Set Transformer - A Framework for Attention-based Permutation-Invariant Neural Networks


  • Consider problems where the input to the model is a set. In such problems (referred to as the set-input problems), the model should be invariant to the permutation of the data points.

  • In “set pooling” methods (1, 2), each data point (in the input set) is encoded using a feed-forward network and the resulting set of encoded representations are pooled using the “sum” operator.

  • This approach can be shown to be bot permutation-invariant and a universal function approximator.

  • The paper proposes an attention-based network module, called as the Set Transformer, which can model the interactions between the elements of an input set while being permutation invariant.

  • Link to the paper


  • An attention function Attn(Q, K, V) = (QKT)V is used to map queries Q to output using key-value pairs K, V.

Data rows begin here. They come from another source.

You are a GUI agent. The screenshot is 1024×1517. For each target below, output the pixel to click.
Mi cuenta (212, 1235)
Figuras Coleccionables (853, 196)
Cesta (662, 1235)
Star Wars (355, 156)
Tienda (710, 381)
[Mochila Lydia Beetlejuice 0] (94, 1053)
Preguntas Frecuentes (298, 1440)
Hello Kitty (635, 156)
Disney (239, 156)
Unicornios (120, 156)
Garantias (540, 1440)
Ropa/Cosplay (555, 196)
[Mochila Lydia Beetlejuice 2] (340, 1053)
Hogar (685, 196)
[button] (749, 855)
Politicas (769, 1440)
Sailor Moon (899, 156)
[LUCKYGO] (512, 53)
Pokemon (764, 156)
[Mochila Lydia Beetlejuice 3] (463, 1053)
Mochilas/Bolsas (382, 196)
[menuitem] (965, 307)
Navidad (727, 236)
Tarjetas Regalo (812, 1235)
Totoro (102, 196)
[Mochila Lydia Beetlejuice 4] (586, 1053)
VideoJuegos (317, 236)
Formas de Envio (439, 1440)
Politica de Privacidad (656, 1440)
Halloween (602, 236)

  • In case of multi-head attention, the key, query, and value are projected into h different vectors and attention is applied on all these vectors. The output is a linear transformation of the concatenation of all the vectors.

Set Transformer

  • 3 modules are introduced: MAB, SAB and ISAB.

  • Multihead Attention Block (MAB) is a module very similar to to the encoder in the Transformer, without the positional encoding and dropout.

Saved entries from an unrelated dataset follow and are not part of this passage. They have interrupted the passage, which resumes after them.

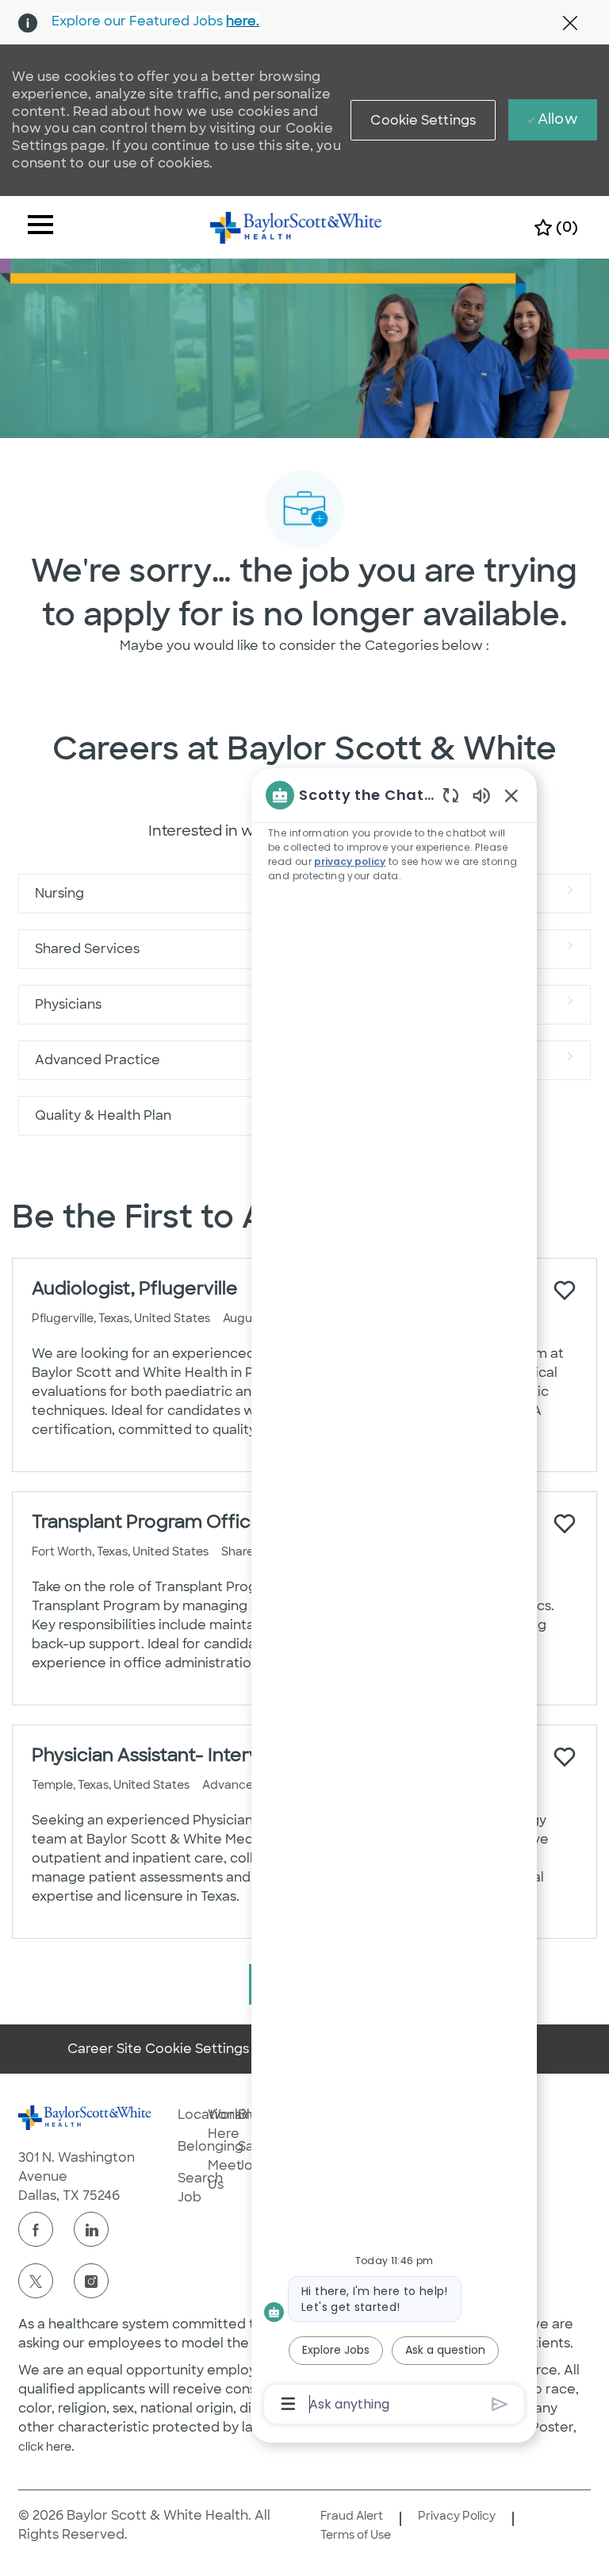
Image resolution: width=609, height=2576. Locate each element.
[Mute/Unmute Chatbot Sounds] (481, 794)
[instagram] (91, 2280)
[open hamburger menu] (40, 227)
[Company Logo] (296, 226)
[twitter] (35, 2280)
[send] (500, 2404)
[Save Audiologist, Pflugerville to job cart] (564, 1290)
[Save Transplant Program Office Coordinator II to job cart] (564, 1523)
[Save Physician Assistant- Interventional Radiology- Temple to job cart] (564, 1757)
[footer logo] (84, 2117)
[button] (423, 120)
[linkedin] (91, 2229)
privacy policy (349, 861)
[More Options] (288, 2403)
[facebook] (35, 2229)
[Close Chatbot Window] (511, 795)
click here (44, 2447)
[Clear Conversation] (450, 794)
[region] (394, 1598)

  • Set Attention Block (SAB) is a module that takes as input a set and performs self-attention between the elements of the set to produce another set of the same size ie SAB(X) = MAB(X, X).

  • The time complexity of the SAB operation is O(n2) where n is the number of elements in the set. It can be reduced to O(m*n) by using Induced Set Attention Blocks (ISAB) with m induced point vectors (denoted as I).

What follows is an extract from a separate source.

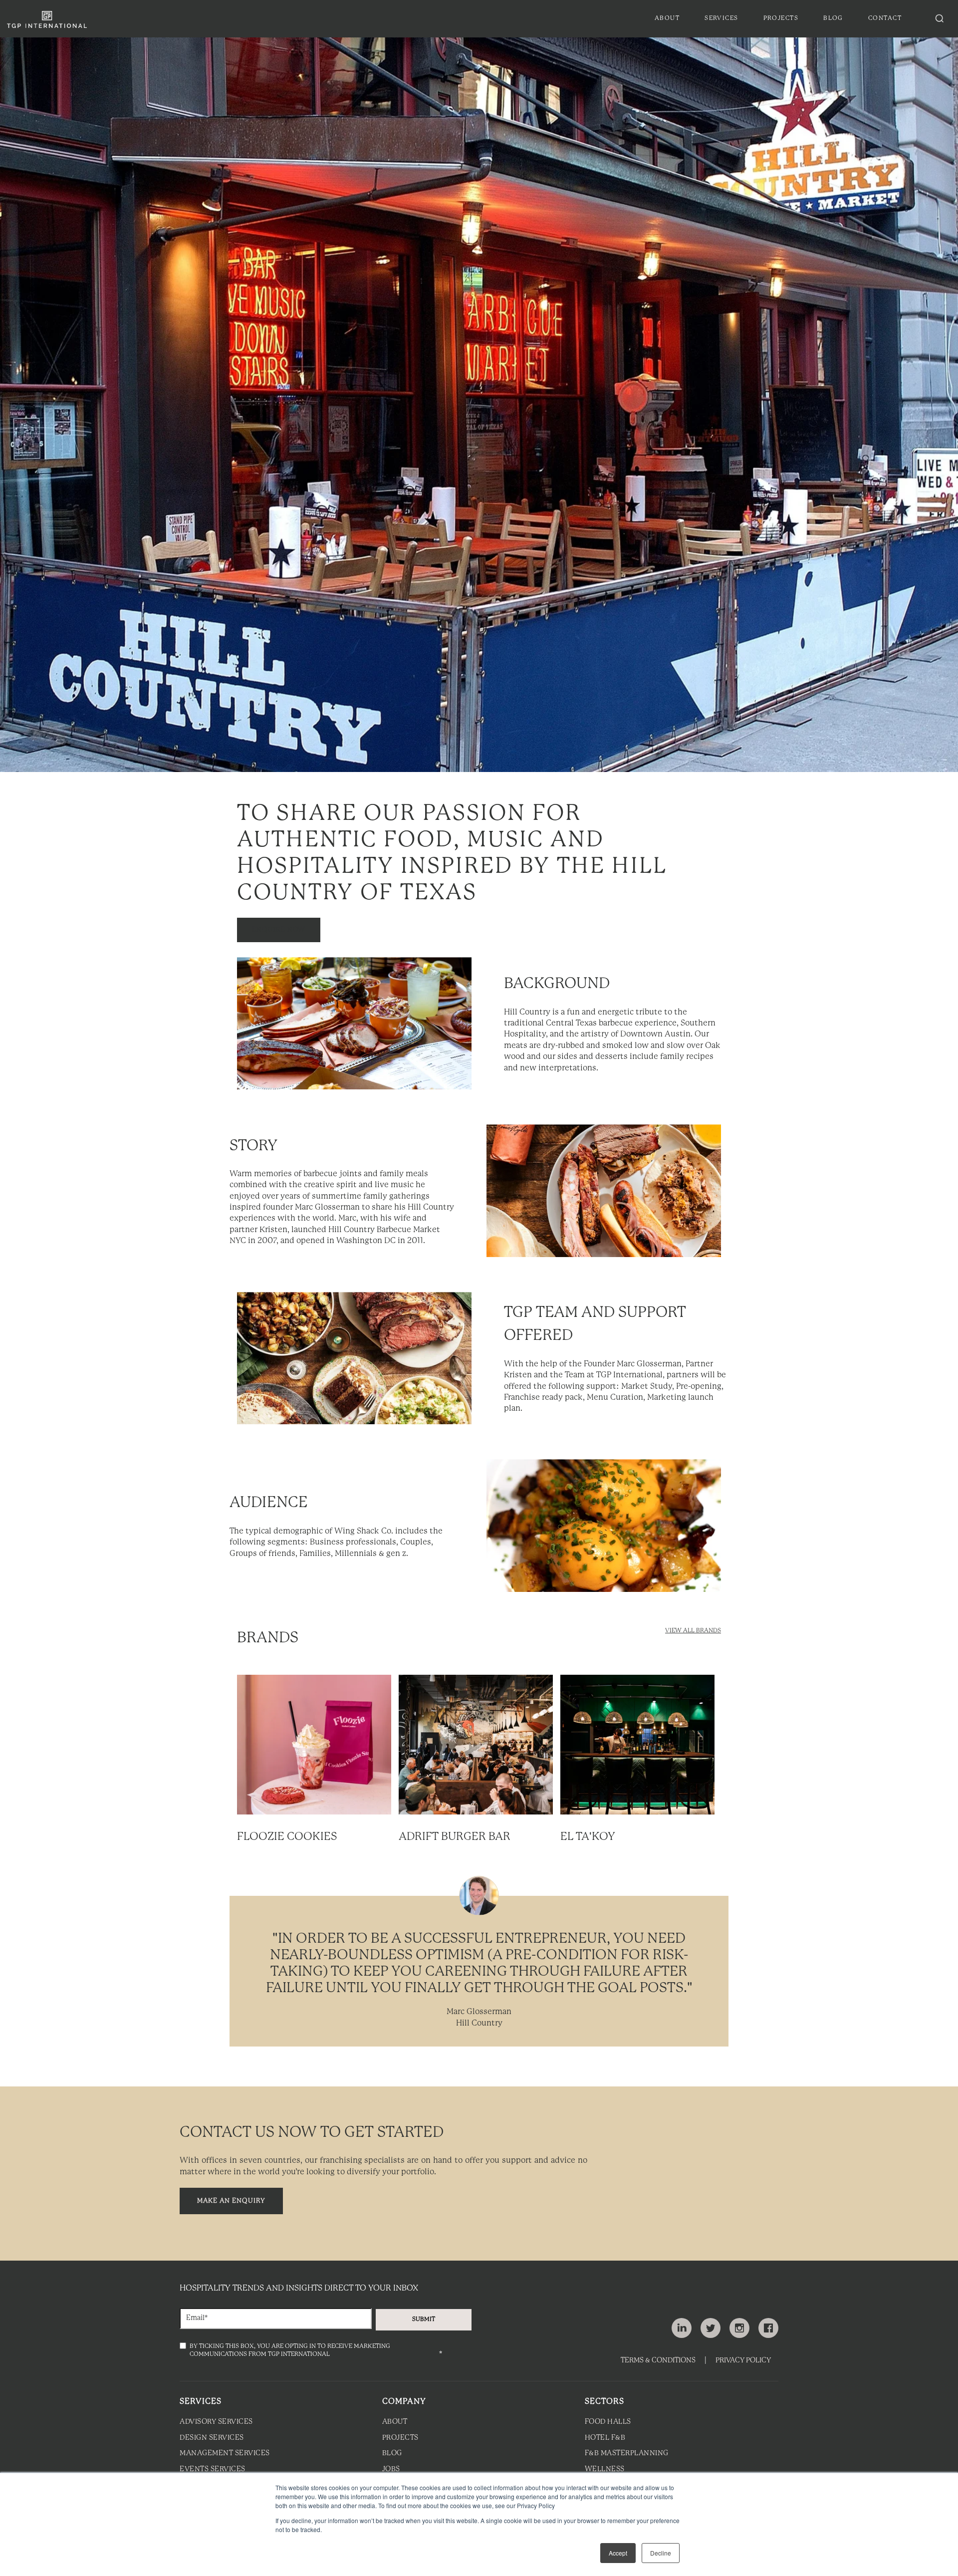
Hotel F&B (605, 2438)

  • ISABm = MAB(X, MAB(I, X)).

  • ISAB can be seen as performing a low-rank projection of inputs.

  • These modules can be used to model the interactions between data points in any given set.

Pooling by Multihead Attention (PMA)

  • Aggregation is performed by applying multi-head attention on a set of k seed vectors.

  • The interaction between the k outputs (from PMA) can be modeled by applying another SAB.

  • Thus the entire network is a stack of SABs and ISABs. Both the modules are permutation invariant and so is any network obtained by stacking them.


  • Datasets include:

    • Predicting the maximum value from a set.
    • Counting unique (Omniglot) characters from an image.
    • Clustering with a mixture of Gaussians (synthetic points and CIFAR 100).
    • Set Anomaly detection (celebA).
  • Generally, increasing m (the number of inducing datapoints) improve performance, to some extent. This is somewhat expected.

  • The paper considers various ablations of the proposed approach (like disabling attention in the encoder or pooling layer) and shows that attention mechanism is needed during both the stages.

  • The work has two main benefits over prior work:

    • Reducing the O(n2) complexity to O(m*n) complexity.

    • Using self-attention mechanism for both encodings the inputs and for aggregating the encoded representations.